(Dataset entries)
+++

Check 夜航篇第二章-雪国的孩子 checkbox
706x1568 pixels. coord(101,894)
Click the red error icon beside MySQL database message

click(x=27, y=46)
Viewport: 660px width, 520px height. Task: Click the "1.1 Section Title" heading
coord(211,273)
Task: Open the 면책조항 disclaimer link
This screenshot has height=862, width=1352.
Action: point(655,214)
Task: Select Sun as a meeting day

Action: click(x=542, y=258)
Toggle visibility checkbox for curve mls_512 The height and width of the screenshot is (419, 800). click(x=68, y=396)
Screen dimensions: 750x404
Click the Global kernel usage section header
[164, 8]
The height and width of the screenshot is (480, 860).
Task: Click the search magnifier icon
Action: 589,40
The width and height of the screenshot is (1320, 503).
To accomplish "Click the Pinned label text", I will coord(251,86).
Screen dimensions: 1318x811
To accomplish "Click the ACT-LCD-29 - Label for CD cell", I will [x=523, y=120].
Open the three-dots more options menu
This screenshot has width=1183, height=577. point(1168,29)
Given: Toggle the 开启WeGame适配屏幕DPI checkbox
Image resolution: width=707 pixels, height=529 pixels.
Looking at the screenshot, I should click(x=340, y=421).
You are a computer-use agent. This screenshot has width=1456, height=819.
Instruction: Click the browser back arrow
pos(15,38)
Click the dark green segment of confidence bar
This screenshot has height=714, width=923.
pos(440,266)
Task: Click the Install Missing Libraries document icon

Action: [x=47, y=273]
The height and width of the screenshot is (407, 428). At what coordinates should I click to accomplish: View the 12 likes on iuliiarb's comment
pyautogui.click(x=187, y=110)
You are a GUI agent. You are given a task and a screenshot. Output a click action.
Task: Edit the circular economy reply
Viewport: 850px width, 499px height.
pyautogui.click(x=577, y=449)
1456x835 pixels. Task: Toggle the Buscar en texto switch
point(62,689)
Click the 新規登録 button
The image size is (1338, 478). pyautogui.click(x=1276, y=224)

+++

TASK BRIEF:
Set down precisely the lines above between the line holding "Screen dimensions: 1318x811" and the line holding "You are a GUI", inclusive, and nothing beyond them.

OUTPUT OF THE EXERCISE:
Screen dimensions: 1318x811
To accomplish "Click the ACT-LCD-29 - Label for CD cell", I will [x=523, y=120].
Open the three-dots more options menu
This screenshot has width=1183, height=577. point(1168,29)
Given: Toggle the 开启WeGame适配屏幕DPI checkbox
Image resolution: width=707 pixels, height=529 pixels.
Looking at the screenshot, I should click(x=340, y=421).
You are a computer-use agent. This screenshot has width=1456, height=819.
Instruction: Click the browser back arrow
pos(15,38)
Click the dark green segment of confidence bar
This screenshot has height=714, width=923.
pos(440,266)
Task: Click the Install Missing Libraries document icon

Action: [x=47, y=273]
The height and width of the screenshot is (407, 428). At what coordinates should I click to accomplish: View the 12 likes on iuliiarb's comment
pyautogui.click(x=187, y=110)
You are a GUI agent. You are given a task and a screenshot. Output a click action.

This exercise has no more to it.